• **Required action**
Could you rewrite the lines from the one containing "Image resolution: width=1239" through the last line, substituting "screen capture" for every "screenshot" and changing nothing else? Leave the pictures out.

═══ Record extracts ═══

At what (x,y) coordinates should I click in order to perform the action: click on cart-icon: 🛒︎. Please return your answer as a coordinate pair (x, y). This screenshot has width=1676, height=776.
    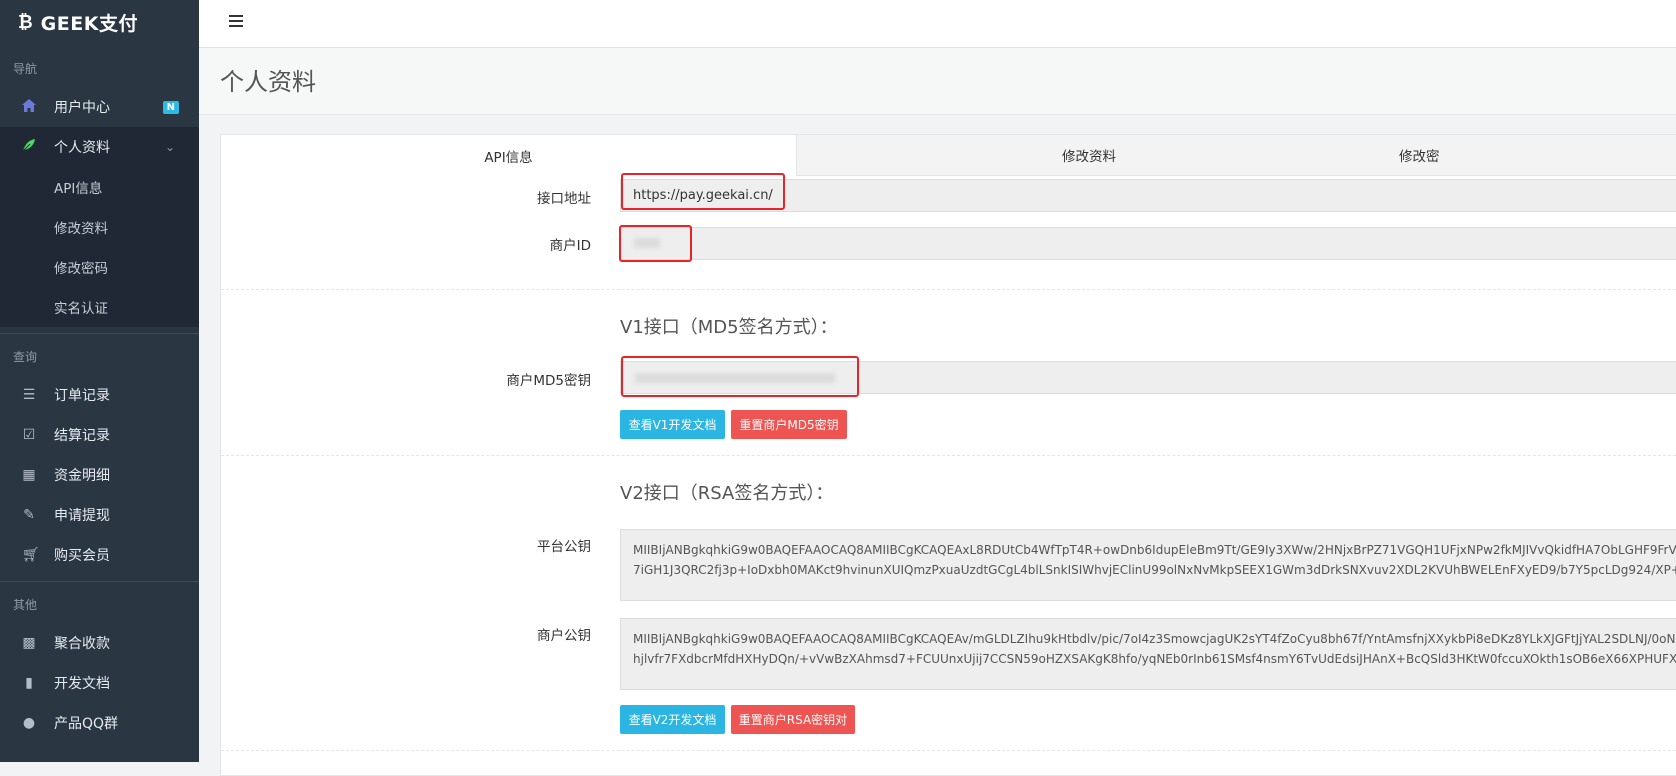
    Looking at the image, I should click on (31, 555).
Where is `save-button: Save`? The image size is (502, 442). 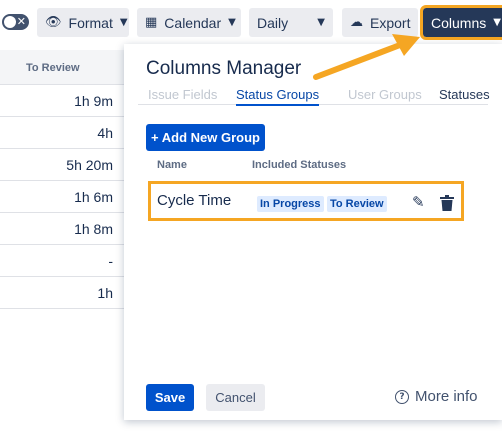
save-button: Save is located at coordinates (170, 398).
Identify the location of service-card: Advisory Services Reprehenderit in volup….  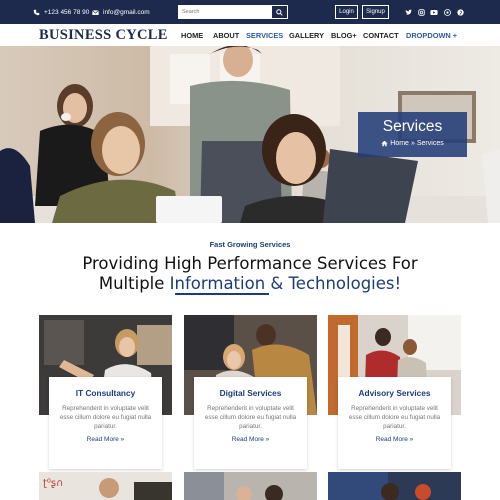
(394, 392).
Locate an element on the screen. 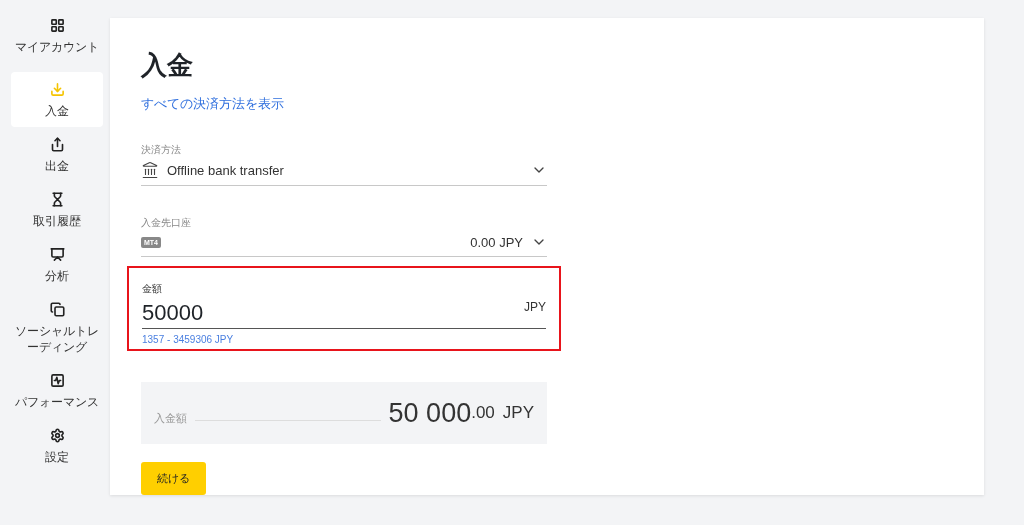 The height and width of the screenshot is (525, 1024). summary-amount: 50 000 is located at coordinates (430, 413).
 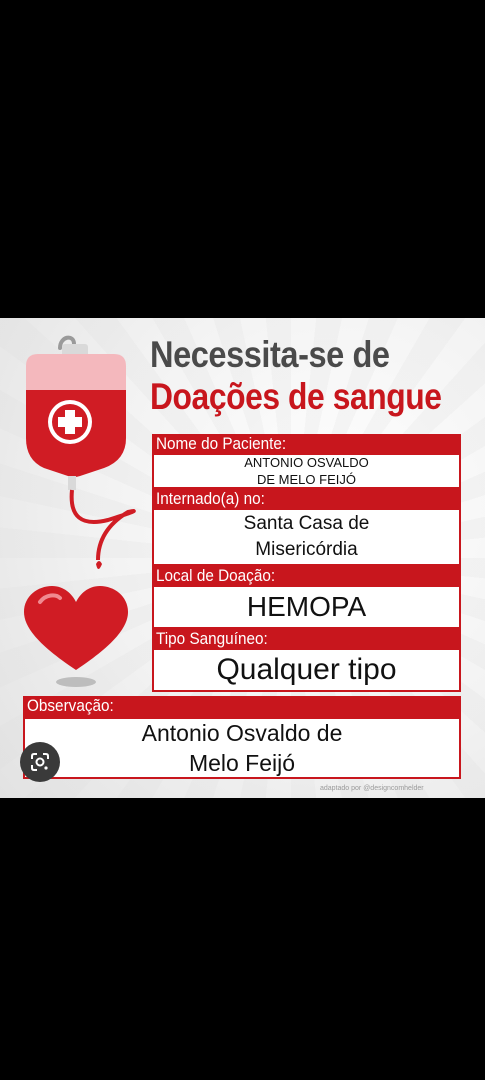 I want to click on google-lens-icon, so click(x=40, y=762).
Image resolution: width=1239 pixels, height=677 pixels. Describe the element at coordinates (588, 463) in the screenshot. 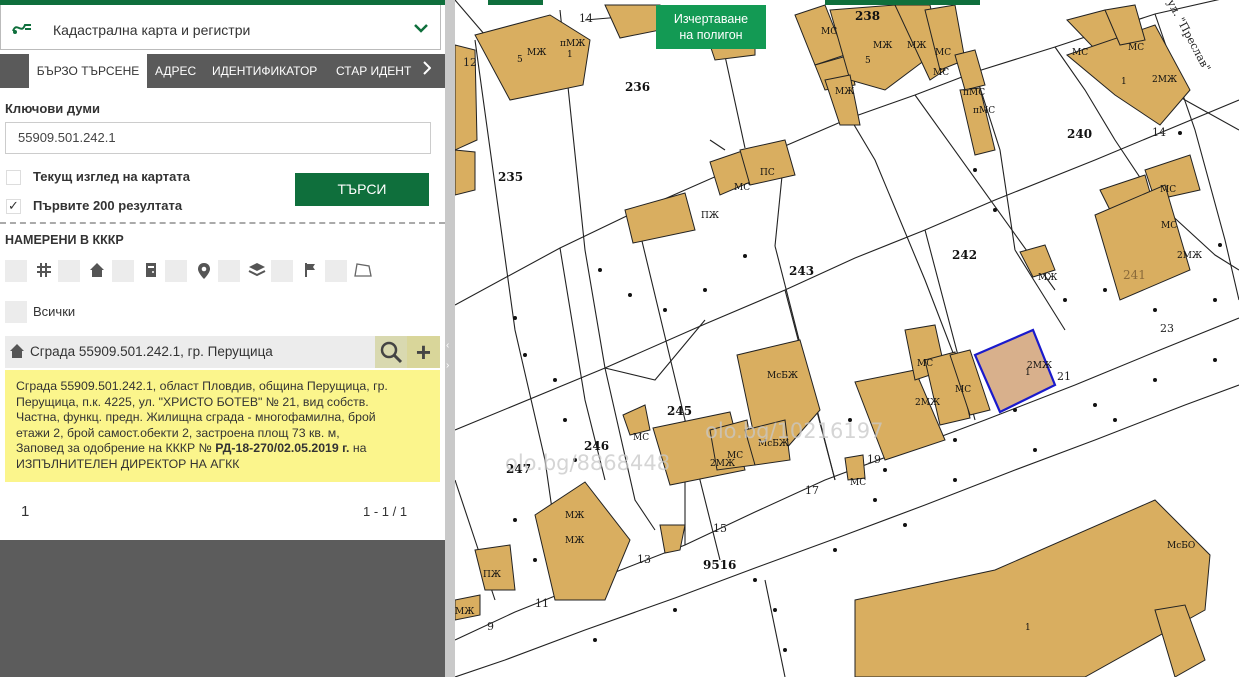

I see `watermark: olo.bg/8868448` at that location.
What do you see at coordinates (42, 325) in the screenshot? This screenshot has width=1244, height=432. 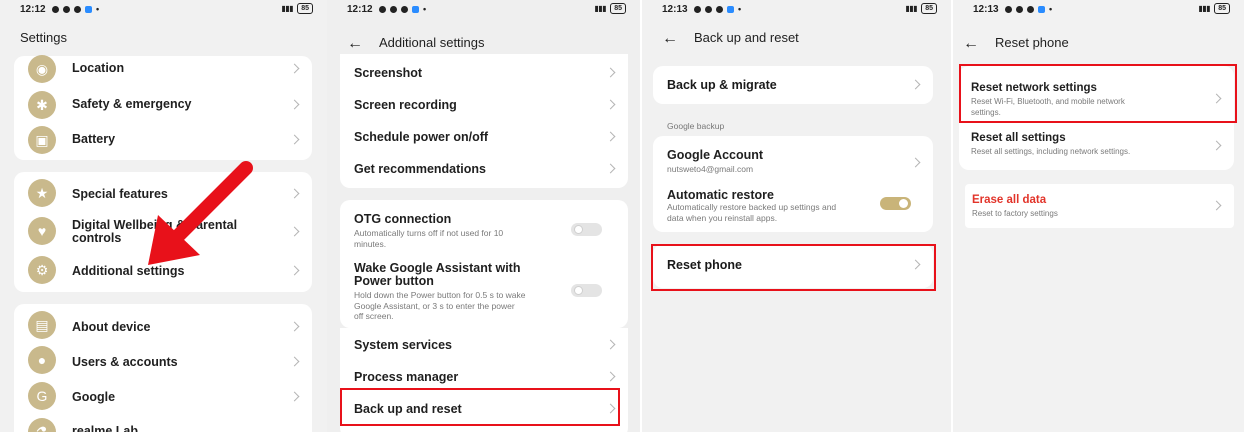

═══

• **Result**
Image resolution: width=1239 pixels, height=677 pixels. Describe the element at coordinates (588, 463) in the screen capture. 

I see `watermark: olo.bg/8868448` at that location.
What do you see at coordinates (42, 325) in the screen capture? This screen capture has width=1244, height=432. 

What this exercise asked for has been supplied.